Assertion of the Right

{32}     “The third Barker factor asks us to consider whether [the d]efendant asserted the right to a speedy trial.” Ochoa, 2017-NMSC-031, ¶ 41. The district court found that this factor weighed lightly against the State, noting that Defendant only asserted his right twice in writing. Because the State does not attack the district court’s finding on appeal, it is conclusive. See Rule 12-318(A)(4).

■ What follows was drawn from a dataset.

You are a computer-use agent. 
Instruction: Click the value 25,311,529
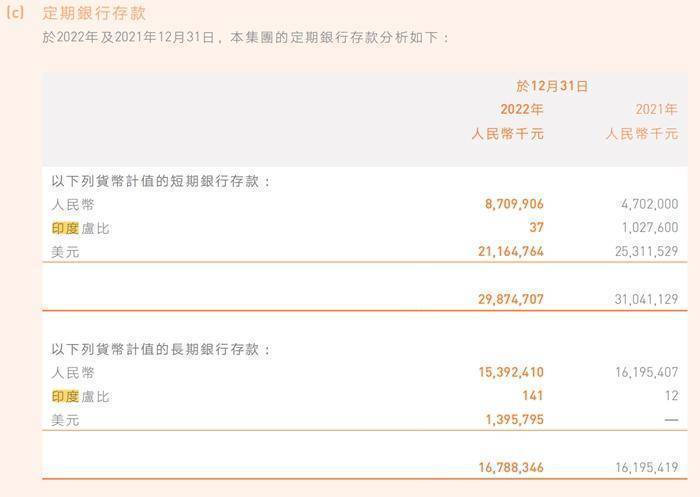coord(646,251)
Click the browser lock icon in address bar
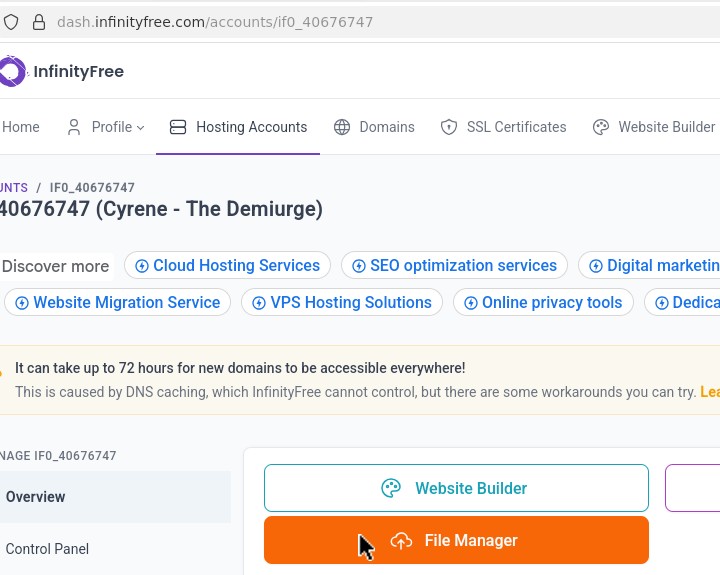The image size is (720, 575). (39, 21)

Actual Prejudice to Defendant

{33}     Under the fourth Barker factor, we analyze the prejudice to the defendant. Ochoa, 2017-NMSC-031, ¶ 48. Prejudice is examined “in the light of the interests of defendants which the speedy trial right was designed to protect.” Id. (internal quotation marks and citation omitted). There are three such relevant interests: (1) “preventing oppressive pretrial incarceration,” (2) minimizing the accused’s anxiety and concern, and (3) limiting the possibility of impairment to the defense. Id. The principal issue in this case is whether Defendant suffered prejudice due to an impaired defense.

{34}     “The third interest, which Barker characterized as the ‘most serious,’ protects the defendant’s ability to assert an adequate defense at trial from the prejudicial effect of the passage of time, such as the death or disappearance of a witness or the loss of memory.” Serros, 2016-NMSC-008, ¶ 85.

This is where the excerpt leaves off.